WHAT THE EXERCISE ASKS:
Repeat each of the following records word for word, from the first to the last.

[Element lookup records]
-- BEGIN --

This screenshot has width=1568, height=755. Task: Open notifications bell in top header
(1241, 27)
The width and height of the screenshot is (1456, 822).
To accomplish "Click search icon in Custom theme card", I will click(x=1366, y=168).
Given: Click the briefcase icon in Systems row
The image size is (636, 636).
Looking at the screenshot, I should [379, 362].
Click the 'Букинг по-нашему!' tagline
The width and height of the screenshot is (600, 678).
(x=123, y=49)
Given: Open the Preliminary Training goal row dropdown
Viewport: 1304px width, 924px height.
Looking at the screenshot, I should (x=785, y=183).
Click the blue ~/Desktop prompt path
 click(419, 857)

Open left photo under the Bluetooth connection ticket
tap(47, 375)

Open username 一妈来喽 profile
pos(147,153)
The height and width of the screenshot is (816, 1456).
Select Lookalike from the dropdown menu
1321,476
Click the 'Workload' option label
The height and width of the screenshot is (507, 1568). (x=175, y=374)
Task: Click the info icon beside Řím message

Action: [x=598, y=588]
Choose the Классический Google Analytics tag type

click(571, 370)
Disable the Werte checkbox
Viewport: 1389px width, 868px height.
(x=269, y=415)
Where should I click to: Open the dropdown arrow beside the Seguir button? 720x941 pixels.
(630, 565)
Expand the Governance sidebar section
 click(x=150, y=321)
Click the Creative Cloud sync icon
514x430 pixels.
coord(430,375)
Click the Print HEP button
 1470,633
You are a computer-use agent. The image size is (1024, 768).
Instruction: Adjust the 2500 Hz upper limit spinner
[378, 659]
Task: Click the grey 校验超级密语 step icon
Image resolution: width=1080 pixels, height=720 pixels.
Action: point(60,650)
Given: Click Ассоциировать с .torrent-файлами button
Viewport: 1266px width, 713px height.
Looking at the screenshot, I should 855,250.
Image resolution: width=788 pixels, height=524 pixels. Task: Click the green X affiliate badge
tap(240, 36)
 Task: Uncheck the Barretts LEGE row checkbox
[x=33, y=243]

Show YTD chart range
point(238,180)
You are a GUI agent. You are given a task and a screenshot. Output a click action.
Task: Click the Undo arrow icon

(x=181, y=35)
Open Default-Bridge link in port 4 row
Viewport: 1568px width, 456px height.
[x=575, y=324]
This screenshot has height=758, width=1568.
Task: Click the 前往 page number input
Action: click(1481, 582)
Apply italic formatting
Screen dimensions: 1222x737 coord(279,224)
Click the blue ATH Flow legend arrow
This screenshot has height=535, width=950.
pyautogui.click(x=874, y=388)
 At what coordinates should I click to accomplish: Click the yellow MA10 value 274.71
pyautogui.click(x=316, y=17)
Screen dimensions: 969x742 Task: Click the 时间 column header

-- END --

SOLUTION:
This screenshot has width=1568, height=755. Task: Open notifications bell in top header
(1241, 27)
The width and height of the screenshot is (1456, 822).
To accomplish "Click search icon in Custom theme card", I will click(x=1366, y=168).
Given: Click the briefcase icon in Systems row
The image size is (636, 636).
Looking at the screenshot, I should [379, 362].
Click the 'Букинг по-нашему!' tagline
The width and height of the screenshot is (600, 678).
(x=123, y=49)
Given: Open the Preliminary Training goal row dropdown
Viewport: 1304px width, 924px height.
Looking at the screenshot, I should (x=785, y=183).
Click the blue ~/Desktop prompt path
 click(419, 857)

Open left photo under the Bluetooth connection ticket
tap(47, 375)

Open username 一妈来喽 profile
pos(147,153)
The height and width of the screenshot is (816, 1456).
Select Lookalike from the dropdown menu
1321,476
Click the 'Workload' option label
The height and width of the screenshot is (507, 1568). (x=175, y=374)
Task: Click the info icon beside Řím message

Action: [x=598, y=588]
Choose the Классический Google Analytics tag type

click(571, 370)
Disable the Werte checkbox
Viewport: 1389px width, 868px height.
(x=269, y=415)
Where should I click to: Open the dropdown arrow beside the Seguir button? 720x941 pixels.
(630, 565)
Expand the Governance sidebar section
 click(x=150, y=321)
Click the Creative Cloud sync icon
514x430 pixels.
coord(430,375)
Click the Print HEP button
 1470,633
You are a computer-use agent. The image size is (1024, 768).
Instruction: Adjust the 2500 Hz upper limit spinner
[378, 659]
Task: Click the grey 校验超级密语 step icon
Image resolution: width=1080 pixels, height=720 pixels.
Action: point(60,650)
Given: Click Ассоциировать с .torrent-файлами button
Viewport: 1266px width, 713px height.
Looking at the screenshot, I should 855,250.
Image resolution: width=788 pixels, height=524 pixels. Task: Click the green X affiliate badge
tap(240, 36)
 Task: Uncheck the Barretts LEGE row checkbox
[x=33, y=243]

Show YTD chart range
point(238,180)
You are a GUI agent. You are given a task and a screenshot. Output a click action.
Task: Click the Undo arrow icon

(x=181, y=35)
Open Default-Bridge link in port 4 row
Viewport: 1568px width, 456px height.
[x=575, y=324]
This screenshot has height=758, width=1568.
Task: Click the 前往 page number input
Action: click(1481, 582)
Apply italic formatting
Screen dimensions: 1222x737 coord(279,224)
Click the blue ATH Flow legend arrow
This screenshot has height=535, width=950.
pyautogui.click(x=874, y=388)
 At what coordinates should I click to accomplish: Click the yellow MA10 value 274.71
pyautogui.click(x=316, y=17)
Screen dimensions: 969x742 Task: Click the 时间 column header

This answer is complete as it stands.